Quella è una bella canzone, il problema è che Rino lo canta solo Rino. Un po' come le mie canzoni, come le canti? Chi è che può cantarle? Non è una questione di difficoltà, alcuni cantautori le canzoni devono cantarle loro e basta. E Rino era uno di questi. Ci sono tantissime cover band, però Rino non basta cantarlo, devi almeno aver vissuto una vita non facile.
Sei stato tu a scegliere di contattare Maurizio Nichetti per il video di “Ti voglio”?
Sì. Rino in un suo brano, “Ufo a ufo”, nel finale dice “un giorno scriverò un film con Nichetti”. Mi ha raccontato che si erano anche conosciuti, che si stimavano.
Ti chiedono mai di spiegare il testo di una tua canzone?
Bella domanda. Me lo chiedono e io rispondo sempre con imbarazzo perché non lo so mai. Una canzone nasce e basta, poi parla di tante cose. Alcune sono delle immagini, non si può spiegare un’immagine o una sensazione. È come chiedere di spiegare l’odore del grano, come lo spieghi? Puoi provarci, ma non è che ti viene.
Ti va di provare a spiegarci il significato di “Mimì sciacqua i denti col gin”?
Parla di molte cose, principalmente di due donne. Una che viene buttata in strada e l’altra che invece lo fa per volere. Con Mimì ci vanno un po' tutti, “presidente, avvocato e sacerdote in blue jeans”. Questa cosa l’ho ripresa sulla copertina del secondo album, ci sono io in macchina con un mazzo di fiori che offro alla ragazza in strada. Volevo chiudere un cerchio dandole un mazzo di fiori. Mi ha sempre fatto strano che loro stanno lì per strada e nessuno se ne accorge, quindi mi è venuta voglia di darle un fiore.
Nel testo di “Ma lo sai cosa c’è”, in un passaggio dici “ma lo sai che sei diversa, che mangi tutto che sei più bella”. È un riferimento ai disturbi alimentari?

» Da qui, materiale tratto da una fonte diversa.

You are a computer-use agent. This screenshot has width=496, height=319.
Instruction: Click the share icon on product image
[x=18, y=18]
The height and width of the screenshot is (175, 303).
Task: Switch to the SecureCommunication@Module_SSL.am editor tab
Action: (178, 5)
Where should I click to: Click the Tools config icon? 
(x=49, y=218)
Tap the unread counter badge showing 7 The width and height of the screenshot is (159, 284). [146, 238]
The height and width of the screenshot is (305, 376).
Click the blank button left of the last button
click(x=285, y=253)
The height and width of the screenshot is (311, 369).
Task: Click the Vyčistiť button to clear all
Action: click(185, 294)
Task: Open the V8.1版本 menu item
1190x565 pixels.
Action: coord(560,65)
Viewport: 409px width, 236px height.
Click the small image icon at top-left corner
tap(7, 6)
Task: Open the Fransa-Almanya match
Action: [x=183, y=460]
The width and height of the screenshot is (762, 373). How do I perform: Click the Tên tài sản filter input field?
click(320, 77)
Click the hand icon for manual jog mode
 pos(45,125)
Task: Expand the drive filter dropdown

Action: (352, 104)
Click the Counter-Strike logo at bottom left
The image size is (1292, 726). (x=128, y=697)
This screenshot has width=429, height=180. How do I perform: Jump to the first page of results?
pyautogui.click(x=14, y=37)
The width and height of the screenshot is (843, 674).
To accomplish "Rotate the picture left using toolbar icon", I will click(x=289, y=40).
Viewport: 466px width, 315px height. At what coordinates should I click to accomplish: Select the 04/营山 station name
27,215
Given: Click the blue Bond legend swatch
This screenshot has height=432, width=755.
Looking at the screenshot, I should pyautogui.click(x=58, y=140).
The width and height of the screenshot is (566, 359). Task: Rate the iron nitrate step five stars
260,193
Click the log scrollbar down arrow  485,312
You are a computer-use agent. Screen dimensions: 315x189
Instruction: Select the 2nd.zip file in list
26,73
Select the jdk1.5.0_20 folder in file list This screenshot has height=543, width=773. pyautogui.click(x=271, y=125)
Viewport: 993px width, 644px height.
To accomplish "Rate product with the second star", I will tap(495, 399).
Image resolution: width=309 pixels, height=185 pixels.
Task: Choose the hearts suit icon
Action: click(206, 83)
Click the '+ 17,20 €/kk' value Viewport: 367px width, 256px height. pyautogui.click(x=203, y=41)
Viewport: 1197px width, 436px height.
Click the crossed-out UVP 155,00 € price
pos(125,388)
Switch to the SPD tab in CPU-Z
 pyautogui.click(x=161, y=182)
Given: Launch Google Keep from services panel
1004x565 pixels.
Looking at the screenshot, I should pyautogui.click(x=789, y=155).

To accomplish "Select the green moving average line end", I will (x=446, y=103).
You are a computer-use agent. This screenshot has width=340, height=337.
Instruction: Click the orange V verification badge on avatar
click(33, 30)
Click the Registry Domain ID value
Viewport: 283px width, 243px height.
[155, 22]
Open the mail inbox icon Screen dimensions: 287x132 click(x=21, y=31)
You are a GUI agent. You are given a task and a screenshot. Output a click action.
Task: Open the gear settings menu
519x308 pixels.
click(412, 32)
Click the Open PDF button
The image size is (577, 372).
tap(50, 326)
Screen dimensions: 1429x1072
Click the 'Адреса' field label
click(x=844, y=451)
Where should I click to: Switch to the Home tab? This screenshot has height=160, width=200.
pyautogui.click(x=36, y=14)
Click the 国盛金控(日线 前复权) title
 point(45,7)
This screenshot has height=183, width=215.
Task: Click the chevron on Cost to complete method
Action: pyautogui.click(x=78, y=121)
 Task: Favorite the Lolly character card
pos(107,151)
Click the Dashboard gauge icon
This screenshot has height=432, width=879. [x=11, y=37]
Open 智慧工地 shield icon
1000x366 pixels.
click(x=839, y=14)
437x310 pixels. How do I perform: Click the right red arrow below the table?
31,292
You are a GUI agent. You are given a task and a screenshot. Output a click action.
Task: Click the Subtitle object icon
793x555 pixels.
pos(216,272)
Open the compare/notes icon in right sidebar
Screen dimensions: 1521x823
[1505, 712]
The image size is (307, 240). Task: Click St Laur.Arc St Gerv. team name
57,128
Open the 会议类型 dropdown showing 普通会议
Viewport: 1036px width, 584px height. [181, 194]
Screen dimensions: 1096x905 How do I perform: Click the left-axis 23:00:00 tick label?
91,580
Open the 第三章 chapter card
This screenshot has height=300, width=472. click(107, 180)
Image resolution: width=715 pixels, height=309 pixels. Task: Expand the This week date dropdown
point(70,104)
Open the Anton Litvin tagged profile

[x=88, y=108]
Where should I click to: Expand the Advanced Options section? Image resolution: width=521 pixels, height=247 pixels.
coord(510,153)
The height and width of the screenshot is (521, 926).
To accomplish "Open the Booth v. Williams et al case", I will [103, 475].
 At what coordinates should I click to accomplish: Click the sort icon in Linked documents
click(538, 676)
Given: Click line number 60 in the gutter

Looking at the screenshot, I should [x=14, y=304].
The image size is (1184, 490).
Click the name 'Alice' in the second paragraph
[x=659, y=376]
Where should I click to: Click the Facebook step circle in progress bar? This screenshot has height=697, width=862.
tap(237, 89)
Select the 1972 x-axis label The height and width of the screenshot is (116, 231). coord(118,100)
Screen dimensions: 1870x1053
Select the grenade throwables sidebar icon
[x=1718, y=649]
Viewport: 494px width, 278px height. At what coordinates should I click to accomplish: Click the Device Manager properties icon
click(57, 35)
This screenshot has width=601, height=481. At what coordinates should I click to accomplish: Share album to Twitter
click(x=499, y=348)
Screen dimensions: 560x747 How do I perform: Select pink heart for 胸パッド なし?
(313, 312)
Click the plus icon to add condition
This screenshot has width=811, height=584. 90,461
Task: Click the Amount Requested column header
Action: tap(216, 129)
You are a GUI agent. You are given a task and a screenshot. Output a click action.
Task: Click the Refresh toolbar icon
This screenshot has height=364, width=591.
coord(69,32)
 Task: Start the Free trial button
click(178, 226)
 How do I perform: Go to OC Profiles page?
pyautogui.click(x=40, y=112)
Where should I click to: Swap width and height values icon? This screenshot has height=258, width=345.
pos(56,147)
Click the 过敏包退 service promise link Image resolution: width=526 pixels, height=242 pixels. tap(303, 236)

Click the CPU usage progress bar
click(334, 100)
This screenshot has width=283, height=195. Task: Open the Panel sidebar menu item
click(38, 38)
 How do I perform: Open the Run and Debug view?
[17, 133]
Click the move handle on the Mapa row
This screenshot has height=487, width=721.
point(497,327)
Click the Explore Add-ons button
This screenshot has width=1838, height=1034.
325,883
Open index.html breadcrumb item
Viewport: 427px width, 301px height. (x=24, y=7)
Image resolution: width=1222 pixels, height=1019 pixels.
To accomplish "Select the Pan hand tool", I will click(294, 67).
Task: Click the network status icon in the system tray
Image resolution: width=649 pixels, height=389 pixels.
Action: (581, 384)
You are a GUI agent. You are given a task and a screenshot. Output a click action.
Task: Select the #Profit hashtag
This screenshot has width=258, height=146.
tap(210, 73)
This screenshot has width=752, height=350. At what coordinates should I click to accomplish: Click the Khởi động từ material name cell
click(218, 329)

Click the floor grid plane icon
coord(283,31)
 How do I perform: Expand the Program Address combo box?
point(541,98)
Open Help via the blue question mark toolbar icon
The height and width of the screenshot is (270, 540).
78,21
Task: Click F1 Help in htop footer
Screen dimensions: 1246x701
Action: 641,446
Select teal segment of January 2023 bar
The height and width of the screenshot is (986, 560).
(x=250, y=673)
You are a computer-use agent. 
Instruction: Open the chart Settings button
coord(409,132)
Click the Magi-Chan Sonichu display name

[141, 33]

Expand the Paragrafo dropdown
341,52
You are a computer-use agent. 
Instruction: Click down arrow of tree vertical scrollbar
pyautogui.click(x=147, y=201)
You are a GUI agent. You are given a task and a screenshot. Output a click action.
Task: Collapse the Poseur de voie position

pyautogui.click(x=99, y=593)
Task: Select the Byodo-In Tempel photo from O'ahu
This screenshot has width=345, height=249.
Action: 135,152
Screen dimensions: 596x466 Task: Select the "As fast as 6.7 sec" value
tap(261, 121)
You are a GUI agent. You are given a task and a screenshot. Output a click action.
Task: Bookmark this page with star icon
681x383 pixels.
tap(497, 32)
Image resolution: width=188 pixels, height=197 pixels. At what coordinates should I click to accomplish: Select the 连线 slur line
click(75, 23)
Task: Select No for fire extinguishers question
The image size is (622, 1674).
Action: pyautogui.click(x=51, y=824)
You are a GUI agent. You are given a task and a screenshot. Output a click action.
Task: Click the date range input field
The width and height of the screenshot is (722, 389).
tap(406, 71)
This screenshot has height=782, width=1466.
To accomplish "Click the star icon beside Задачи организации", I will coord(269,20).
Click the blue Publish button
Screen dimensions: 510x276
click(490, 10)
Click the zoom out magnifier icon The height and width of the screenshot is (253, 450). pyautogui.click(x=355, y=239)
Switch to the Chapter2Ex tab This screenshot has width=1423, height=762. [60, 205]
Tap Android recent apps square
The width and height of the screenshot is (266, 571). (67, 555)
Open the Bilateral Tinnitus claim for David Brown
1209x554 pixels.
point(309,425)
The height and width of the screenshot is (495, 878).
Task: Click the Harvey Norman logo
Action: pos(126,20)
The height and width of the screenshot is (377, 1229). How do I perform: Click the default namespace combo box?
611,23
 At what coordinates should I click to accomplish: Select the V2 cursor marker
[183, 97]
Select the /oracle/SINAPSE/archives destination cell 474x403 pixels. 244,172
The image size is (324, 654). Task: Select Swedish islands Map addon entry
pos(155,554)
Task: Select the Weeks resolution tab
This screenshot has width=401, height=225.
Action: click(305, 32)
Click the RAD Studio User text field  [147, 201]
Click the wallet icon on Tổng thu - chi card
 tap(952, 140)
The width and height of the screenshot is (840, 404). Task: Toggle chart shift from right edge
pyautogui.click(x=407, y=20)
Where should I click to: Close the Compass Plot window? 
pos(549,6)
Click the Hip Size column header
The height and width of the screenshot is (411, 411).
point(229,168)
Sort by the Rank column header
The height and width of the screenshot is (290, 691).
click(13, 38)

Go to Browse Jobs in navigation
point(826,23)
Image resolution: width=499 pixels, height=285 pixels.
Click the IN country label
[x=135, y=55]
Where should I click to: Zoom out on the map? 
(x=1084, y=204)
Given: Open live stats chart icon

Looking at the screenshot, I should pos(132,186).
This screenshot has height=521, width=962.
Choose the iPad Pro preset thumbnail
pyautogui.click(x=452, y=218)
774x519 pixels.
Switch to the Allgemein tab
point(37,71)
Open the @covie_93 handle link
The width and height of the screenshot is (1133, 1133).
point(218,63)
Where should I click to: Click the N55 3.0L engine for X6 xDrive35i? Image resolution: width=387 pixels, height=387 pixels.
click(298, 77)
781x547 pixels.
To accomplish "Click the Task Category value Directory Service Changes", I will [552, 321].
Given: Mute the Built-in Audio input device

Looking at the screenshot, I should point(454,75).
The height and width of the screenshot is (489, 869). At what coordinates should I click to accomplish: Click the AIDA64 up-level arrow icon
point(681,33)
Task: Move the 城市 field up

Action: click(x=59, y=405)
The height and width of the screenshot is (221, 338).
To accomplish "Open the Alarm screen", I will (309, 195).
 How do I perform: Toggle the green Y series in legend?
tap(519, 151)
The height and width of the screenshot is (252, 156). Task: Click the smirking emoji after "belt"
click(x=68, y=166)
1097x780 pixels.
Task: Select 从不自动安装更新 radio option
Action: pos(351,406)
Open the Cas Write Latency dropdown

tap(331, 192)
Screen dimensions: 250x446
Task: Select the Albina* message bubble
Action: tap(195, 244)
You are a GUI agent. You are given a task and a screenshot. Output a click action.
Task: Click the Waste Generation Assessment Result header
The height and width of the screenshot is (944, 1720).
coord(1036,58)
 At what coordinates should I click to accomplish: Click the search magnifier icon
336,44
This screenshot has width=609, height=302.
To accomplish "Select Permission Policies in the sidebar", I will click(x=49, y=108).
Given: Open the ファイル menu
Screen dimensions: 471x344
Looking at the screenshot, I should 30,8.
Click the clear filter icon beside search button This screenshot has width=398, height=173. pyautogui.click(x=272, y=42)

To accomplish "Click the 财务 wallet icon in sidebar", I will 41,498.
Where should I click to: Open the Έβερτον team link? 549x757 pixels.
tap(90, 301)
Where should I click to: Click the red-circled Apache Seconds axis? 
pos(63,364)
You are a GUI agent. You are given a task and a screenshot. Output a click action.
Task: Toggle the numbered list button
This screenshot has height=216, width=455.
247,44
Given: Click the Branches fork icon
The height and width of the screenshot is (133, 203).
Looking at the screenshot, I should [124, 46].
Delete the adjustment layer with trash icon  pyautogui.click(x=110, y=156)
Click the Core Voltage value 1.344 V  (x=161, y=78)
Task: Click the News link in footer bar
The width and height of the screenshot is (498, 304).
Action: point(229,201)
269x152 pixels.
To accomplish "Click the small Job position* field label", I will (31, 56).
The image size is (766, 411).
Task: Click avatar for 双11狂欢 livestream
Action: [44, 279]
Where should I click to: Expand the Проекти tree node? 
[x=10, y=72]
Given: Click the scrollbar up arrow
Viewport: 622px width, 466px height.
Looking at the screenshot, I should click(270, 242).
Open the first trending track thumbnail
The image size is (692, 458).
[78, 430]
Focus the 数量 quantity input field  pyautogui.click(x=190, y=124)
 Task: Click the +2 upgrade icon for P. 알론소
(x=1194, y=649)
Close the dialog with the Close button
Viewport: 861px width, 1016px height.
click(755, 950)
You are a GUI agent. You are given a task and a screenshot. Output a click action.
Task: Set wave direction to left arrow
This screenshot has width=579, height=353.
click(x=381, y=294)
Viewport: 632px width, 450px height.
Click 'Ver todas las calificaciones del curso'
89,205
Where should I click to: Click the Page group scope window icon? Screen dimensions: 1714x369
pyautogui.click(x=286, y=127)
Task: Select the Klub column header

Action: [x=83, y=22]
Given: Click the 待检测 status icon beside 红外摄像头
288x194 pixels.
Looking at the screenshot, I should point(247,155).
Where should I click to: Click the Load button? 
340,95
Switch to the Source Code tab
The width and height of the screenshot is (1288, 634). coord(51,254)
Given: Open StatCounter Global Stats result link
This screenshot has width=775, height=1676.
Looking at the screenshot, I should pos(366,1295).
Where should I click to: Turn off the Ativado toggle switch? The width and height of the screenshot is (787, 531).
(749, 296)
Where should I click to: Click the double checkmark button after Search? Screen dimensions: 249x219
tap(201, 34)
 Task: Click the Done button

No, era più per dire che sei libera. Libera di mangiare quello che vuoi senza sensi di colpa, si è vero forse c’è anche quello. Il senso di colpa del mangiare. Una ragazza è bella anche quando è libera di mangiare quello che le pare. Alla fine, che ci frega se ci si ingrassa o dimagrisce.
Nelle tue canzoni ci sono tanti nomi di donne, anche questo ti accomuna a Rino Gaetano.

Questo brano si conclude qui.